All characters have Attributes – scores or statistics that measure how weak or powerful that character is in various areas. Attributes are generally rated from 1 (pathetic) to 10 (superhuman), with a 3 being average for a human and a 5 being very good. The four Attributes every human has are Strength, Speed, Wits, and Will.
A GM should call for an Attribute Check whenever a character’s raw strength or endurance, pure dexterity or foot speed, intellect, perception, courage, or willpower are being tested. To make an Attribute Check, roll 2d6. If the result is equal to or less than the Attribute being tested, the character has succeeded. Obviously, the higher an Attribute is, the easier it is to succeed a Check of that Attribute.

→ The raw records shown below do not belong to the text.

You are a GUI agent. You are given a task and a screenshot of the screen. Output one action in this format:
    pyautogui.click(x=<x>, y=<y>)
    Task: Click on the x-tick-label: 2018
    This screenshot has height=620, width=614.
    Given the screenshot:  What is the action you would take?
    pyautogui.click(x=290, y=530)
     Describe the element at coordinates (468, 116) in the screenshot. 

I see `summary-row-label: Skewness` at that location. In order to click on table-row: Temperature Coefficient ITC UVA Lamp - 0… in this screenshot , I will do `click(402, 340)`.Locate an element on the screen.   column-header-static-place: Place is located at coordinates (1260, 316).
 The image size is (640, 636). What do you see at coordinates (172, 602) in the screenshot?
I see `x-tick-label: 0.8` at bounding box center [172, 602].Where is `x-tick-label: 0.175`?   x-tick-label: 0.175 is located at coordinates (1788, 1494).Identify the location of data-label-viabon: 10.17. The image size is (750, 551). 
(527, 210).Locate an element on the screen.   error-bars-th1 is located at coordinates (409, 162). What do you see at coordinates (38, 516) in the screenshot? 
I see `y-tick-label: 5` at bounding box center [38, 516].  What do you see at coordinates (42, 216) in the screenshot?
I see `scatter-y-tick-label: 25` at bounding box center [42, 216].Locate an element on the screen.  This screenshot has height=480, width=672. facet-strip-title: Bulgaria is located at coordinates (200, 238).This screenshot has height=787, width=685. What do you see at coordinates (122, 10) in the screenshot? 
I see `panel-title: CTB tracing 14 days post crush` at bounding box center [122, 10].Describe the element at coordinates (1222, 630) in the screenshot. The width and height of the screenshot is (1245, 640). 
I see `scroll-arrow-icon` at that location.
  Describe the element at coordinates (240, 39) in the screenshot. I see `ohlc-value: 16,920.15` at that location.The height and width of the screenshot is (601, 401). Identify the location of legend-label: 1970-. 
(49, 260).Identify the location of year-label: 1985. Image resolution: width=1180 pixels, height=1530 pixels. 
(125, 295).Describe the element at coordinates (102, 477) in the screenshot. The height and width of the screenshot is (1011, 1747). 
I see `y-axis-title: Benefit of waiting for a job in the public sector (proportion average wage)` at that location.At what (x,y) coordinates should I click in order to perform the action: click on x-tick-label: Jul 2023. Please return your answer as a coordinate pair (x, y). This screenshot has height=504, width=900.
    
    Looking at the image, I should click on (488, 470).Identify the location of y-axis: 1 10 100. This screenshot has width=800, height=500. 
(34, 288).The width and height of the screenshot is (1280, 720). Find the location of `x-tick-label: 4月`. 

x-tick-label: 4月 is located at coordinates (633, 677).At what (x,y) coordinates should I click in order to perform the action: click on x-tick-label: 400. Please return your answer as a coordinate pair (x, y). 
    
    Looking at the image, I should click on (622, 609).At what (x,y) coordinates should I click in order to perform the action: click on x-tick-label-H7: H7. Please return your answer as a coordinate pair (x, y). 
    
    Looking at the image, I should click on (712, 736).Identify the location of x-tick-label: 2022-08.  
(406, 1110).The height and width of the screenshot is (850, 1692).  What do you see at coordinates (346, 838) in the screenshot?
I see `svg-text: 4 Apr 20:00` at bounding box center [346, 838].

In general, whether or not a failed Attribute Check can be retried is up to the GM, and should be determined based on the situation. For example, if a character fails a Strength Check to break a padlock, the GM may choose not to allow the same character to try again, unless the lock becomes damaged, the player becomes stronger, or the player finds tools or a weapon that could conceivably make the task easier. Likewise, the time an Attribute Check takes is up to the GM. A successful Strength Check to open a stuck door may be resolved in a few in-game seconds or minutes, but a successful Strength Check to push a car to a destination could take several in-game hours.